Estonian politician (born 1979)

Aleksei Jevgrafov (born November 24, 1979) is an Estonian politician, and as of April 5, 2023, he is a member of the XV Riigikogu.

== Biography ==
He graduated from Narva Pähklimäe Gymnasium in 1998 and in 2002, he completed his studies in public administration at Tallinn Pedagogical University.

He was a member of the Reform Party from December 4, 2001, to January 1, 2006.

From November 7, 2017, to March 15, 2019, Jevgrafov served as the Deputy Mayor of Narva in charge of city management. On March 15, he became the Acting Mayor of Narva, and from April 8, 2019, to November 11, 2020, he held the position of Mayor of Narva.

However, on November 11, 2020, the Narva City Council passed a vote of no confidence in him, with 17 out of 31 council members supporting the decision.

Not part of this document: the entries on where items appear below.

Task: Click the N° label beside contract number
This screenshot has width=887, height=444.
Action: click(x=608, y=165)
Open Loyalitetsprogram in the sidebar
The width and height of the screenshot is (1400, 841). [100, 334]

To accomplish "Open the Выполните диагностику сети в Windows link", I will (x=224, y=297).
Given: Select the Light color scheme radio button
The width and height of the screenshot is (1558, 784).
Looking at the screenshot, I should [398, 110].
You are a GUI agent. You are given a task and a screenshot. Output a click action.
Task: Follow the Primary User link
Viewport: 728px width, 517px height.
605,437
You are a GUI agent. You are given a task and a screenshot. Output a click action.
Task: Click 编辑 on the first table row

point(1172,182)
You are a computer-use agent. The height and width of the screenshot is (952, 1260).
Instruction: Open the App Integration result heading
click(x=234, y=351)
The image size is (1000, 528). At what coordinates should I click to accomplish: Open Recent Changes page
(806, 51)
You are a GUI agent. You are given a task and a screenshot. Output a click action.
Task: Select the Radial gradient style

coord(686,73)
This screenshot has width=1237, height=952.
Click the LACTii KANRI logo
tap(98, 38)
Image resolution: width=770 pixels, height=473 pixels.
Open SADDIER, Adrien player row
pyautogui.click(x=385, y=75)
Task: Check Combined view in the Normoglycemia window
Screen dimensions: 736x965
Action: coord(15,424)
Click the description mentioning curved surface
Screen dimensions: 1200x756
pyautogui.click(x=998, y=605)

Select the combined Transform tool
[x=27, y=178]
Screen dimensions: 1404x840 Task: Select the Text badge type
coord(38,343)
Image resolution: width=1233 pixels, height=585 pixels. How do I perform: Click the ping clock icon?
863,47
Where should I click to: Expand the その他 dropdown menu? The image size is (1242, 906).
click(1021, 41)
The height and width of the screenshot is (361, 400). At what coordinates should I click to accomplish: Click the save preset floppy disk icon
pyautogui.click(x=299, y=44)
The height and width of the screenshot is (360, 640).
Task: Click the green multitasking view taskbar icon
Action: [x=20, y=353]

From December 6, 2020, to March 10, 2021, he served as the director of Narva Hospital.

Starting from 2021, he has been a member of the Narva City Council.

In the 2023 parliamentary elections, he ran for the Riigikogu and received 1405 votes in the electoral district number 7 (Ida-Viru County), which was the fourth-highest result in the county. He became a substitute member of the Riigikogu.

Jevgrafov is married and has two sons.